What you have to do
Where a line has odd spacing or punctuation, keep it; transcribe all the entries exactly.

Data records

++++

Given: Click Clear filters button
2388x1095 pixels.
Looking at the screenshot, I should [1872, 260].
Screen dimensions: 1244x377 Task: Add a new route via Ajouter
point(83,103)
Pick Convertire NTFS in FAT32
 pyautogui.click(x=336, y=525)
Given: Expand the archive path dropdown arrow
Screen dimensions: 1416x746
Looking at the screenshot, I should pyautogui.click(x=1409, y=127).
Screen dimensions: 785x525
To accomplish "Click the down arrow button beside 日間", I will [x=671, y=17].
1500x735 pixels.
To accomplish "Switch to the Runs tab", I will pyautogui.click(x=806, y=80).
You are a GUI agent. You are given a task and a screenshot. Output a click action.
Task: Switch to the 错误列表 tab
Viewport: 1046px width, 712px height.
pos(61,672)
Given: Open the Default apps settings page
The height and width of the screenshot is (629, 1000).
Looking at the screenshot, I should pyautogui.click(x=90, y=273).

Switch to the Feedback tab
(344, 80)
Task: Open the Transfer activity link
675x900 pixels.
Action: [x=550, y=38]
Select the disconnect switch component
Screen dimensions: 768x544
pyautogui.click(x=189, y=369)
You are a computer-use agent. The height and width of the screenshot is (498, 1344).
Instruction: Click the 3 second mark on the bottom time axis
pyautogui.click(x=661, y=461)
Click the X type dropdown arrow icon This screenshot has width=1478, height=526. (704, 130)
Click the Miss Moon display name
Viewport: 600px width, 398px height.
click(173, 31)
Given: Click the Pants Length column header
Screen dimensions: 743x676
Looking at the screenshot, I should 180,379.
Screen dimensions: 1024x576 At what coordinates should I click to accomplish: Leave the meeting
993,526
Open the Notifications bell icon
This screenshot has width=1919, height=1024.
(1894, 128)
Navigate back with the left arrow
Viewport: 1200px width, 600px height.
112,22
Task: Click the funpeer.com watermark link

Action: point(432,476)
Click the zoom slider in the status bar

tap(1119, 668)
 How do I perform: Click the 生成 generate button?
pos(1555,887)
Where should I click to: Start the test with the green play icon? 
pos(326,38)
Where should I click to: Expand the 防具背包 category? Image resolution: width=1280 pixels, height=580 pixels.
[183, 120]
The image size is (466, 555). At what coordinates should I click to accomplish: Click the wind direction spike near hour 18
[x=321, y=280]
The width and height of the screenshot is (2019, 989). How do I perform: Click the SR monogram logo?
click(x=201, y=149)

++++

Result
Given: Click Clear filters button
2388x1095 pixels.
Looking at the screenshot, I should [1872, 260].
Screen dimensions: 1244x377 Task: Add a new route via Ajouter
point(83,103)
Pick Convertire NTFS in FAT32
 pyautogui.click(x=336, y=525)
Given: Expand the archive path dropdown arrow
Screen dimensions: 1416x746
Looking at the screenshot, I should pyautogui.click(x=1409, y=127).
Screen dimensions: 785x525
To accomplish "Click the down arrow button beside 日間", I will [x=671, y=17].
1500x735 pixels.
To accomplish "Switch to the Runs tab", I will pyautogui.click(x=806, y=80).
You are a GUI agent. You are given a task and a screenshot. Output a click action.
Task: Switch to the 错误列表 tab
Viewport: 1046px width, 712px height.
pos(61,672)
Given: Open the Default apps settings page
The height and width of the screenshot is (629, 1000).
Looking at the screenshot, I should pyautogui.click(x=90, y=273).

Switch to the Feedback tab
(344, 80)
Task: Open the Transfer activity link
675x900 pixels.
Action: [x=550, y=38]
Select the disconnect switch component
Screen dimensions: 768x544
pyautogui.click(x=189, y=369)
You are a computer-use agent. The height and width of the screenshot is (498, 1344).
Instruction: Click the 3 second mark on the bottom time axis
pyautogui.click(x=661, y=461)
Click the X type dropdown arrow icon This screenshot has width=1478, height=526. (704, 130)
Click the Miss Moon display name
Viewport: 600px width, 398px height.
click(173, 31)
Given: Click the Pants Length column header
Screen dimensions: 743x676
Looking at the screenshot, I should 180,379.
Screen dimensions: 1024x576 At what coordinates should I click to accomplish: Leave the meeting
993,526
Open the Notifications bell icon
This screenshot has width=1919, height=1024.
(1894, 128)
Navigate back with the left arrow
Viewport: 1200px width, 600px height.
112,22
Task: Click the funpeer.com watermark link

Action: point(432,476)
Click the zoom slider in the status bar

tap(1119, 668)
 How do I perform: Click the 生成 generate button?
pos(1555,887)
Where should I click to: Start the test with the green play icon? 
pos(326,38)
Where should I click to: Expand the 防具背包 category? Image resolution: width=1280 pixels, height=580 pixels.
[183, 120]
The image size is (466, 555). At what coordinates should I click to accomplish: Click the wind direction spike near hour 18
[x=321, y=280]
The width and height of the screenshot is (2019, 989). How do I perform: Click the SR monogram logo?
click(x=201, y=149)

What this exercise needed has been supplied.